**TASK STATEMENT**
Rewrite every line of the listing below as a numbered list, omitting any blank lines.

Stored data entries
════════════════
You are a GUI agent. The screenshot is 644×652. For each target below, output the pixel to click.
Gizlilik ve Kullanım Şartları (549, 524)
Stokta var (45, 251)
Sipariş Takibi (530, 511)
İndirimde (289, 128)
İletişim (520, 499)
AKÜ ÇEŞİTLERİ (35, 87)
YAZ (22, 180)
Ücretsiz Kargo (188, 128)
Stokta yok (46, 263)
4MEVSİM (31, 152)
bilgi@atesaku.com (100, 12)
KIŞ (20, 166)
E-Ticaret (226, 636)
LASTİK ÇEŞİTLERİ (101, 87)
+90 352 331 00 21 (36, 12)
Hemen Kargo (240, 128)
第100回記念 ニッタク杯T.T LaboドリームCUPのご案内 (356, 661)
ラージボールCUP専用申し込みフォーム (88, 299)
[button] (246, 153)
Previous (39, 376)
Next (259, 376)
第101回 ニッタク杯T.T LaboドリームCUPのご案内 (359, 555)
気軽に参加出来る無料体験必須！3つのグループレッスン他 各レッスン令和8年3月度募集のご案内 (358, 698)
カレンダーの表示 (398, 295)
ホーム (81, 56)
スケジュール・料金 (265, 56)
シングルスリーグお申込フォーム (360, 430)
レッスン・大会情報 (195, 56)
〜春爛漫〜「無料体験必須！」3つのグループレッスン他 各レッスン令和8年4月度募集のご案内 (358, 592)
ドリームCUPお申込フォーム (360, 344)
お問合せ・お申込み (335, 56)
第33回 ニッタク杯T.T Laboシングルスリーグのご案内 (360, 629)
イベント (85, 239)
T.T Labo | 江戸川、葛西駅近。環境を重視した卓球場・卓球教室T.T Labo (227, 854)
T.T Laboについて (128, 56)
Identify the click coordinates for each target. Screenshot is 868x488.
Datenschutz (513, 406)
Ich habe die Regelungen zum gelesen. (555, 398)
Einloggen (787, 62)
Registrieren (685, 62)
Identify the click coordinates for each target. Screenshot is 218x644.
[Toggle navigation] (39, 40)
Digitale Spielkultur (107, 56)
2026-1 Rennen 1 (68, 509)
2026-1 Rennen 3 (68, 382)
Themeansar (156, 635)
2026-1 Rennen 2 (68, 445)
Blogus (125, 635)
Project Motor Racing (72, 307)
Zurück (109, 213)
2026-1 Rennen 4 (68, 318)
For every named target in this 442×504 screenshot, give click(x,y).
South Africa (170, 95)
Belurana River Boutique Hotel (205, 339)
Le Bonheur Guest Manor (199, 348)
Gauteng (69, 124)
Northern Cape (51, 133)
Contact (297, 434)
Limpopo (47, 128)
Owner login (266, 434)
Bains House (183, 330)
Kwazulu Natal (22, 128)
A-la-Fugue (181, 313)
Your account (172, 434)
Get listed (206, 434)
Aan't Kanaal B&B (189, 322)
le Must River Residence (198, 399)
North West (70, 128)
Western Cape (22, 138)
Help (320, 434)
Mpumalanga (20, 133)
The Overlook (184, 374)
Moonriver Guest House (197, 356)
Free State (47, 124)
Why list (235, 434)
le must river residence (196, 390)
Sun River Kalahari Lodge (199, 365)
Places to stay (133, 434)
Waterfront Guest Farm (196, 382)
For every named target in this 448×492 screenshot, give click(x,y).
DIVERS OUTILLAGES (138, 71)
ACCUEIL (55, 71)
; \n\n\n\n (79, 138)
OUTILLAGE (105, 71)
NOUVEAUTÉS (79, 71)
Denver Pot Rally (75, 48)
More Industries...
════════════════
**SOLUTION**
1. You are a GUI agent. The screenshot is 644×652. For each target below, output the pixel to click.
2. Gizlilik ve Kullanım Şartları (549, 524)
3. Stokta var (45, 251)
4. Sipariş Takibi (530, 511)
5. İndirimde (289, 128)
6. İletişim (520, 499)
7. AKÜ ÇEŞİTLERİ (35, 87)
8. YAZ (22, 180)
9. Ücretsiz Kargo (188, 128)
10. Stokta yok (46, 263)
11. 4MEVSİM (31, 152)
12. bilgi@atesaku.com (100, 12)
13. KIŞ (20, 166)
14. E-Ticaret (226, 636)
15. LASTİK ÇEŞİTLERİ (101, 87)
16. +90 352 331 00 21 (36, 12)
17. Hemen Kargo (240, 128)
18. 第100回記念 ニッタク杯T.T LaboドリームCUPのご案内 (356, 661)
19. ラージボールCUP専用申し込みフォーム (88, 299)
20. [button] (246, 153)
21. Previous (39, 376)
22. Next (259, 376)
23. 第101回 ニッタク杯T.T LaboドリームCUPのご案内 (359, 555)
24. 気軽に参加出来る無料体験必須！3つのグループレッスン他 各レッスン令和8年3月度募集のご案内 (358, 698)
25. カレンダーの表示 (398, 295)
26. ホーム (81, 56)
27. スケジュール・料金 (265, 56)
28. シングルスリーグお申込フォーム (360, 430)
29. レッスン・大会情報 (195, 56)
30. 〜春爛漫〜「無料体験必須！」3つのグループレッスン他 各レッスン令和8年4月度募集のご案内 (358, 592)
31. ドリームCUPお申込フォーム (360, 344)
32. お問合せ・お申込み (335, 56)
33. 第33回 ニッタク杯T.T Laboシングルスリーグのご案内 (360, 629)
34. イベント (85, 239)
35. T.T Labo | 江戸川、葛西駅近。環境を重視した卓球場・卓球教室T.T Labo (227, 854)
36. T.T Laboについて (128, 56)
37. Identify the click coordinates for each target. Screenshot is 868x488.
38. Datenschutz (513, 406)
39. Ich habe die Regelungen zum gelesen. (555, 398)
40. Einloggen (787, 62)
41. Registrieren (685, 62)
42. Identify the click coordinates for each target. Screenshot is 218x644.
43. [Toggle navigation] (39, 40)
44. Digitale Spielkultur (107, 56)
45. 2026-1 Rennen 1 (68, 509)
46. 2026-1 Rennen 3 (68, 382)
47. Themeansar (156, 635)
48. 2026-1 Rennen 2 (68, 445)
49. Blogus (125, 635)
50. Project Motor Racing (72, 307)
51. Zurück (109, 213)
52. 2026-1 Rennen 4 (68, 318)
53. For every named target in this 442×504 screenshot, give click(x,y).
54. South Africa (170, 95)
55. Belurana River Boutique Hotel (205, 339)
56. Le Bonheur Guest Manor (199, 348)
57. Gauteng (69, 124)
58. Northern Cape (51, 133)
59. Contact (297, 434)
60. Limpopo (47, 128)
61. Owner login (266, 434)
62. Bains House (183, 330)
63. Kwazulu Natal (22, 128)
64. A-la-Fugue (181, 313)
65. Your account (172, 434)
66. Get listed (206, 434)
67. Aan't Kanaal B&B (189, 322)
68. le Must River Residence (198, 399)
69. North West (70, 128)
70. Western Cape (22, 138)
71. Help (320, 434)
72. Mpumalanga (20, 133)
73. The Overlook (184, 374)
74. Moonriver Guest House (197, 356)
75. Free State (47, 124)
76. Why list (235, 434)
77. le must river residence (196, 390)
78. Sun River Kalahari Lodge (199, 365)
79. Places to stay (133, 434)
80. Waterfront Guest Farm (196, 382)
81. For every named target in this 448×492 screenshot, give click(x,y).
82. DIVERS OUTILLAGES (138, 71)
83. ACCUEIL (55, 71)
84. ; \n\n\n\n (79, 138)
85. OUTILLAGE (105, 71)
86. NOUVEAUTÉS (79, 71)
87. Denver Pot Rally (75, 48)
88. More Industries...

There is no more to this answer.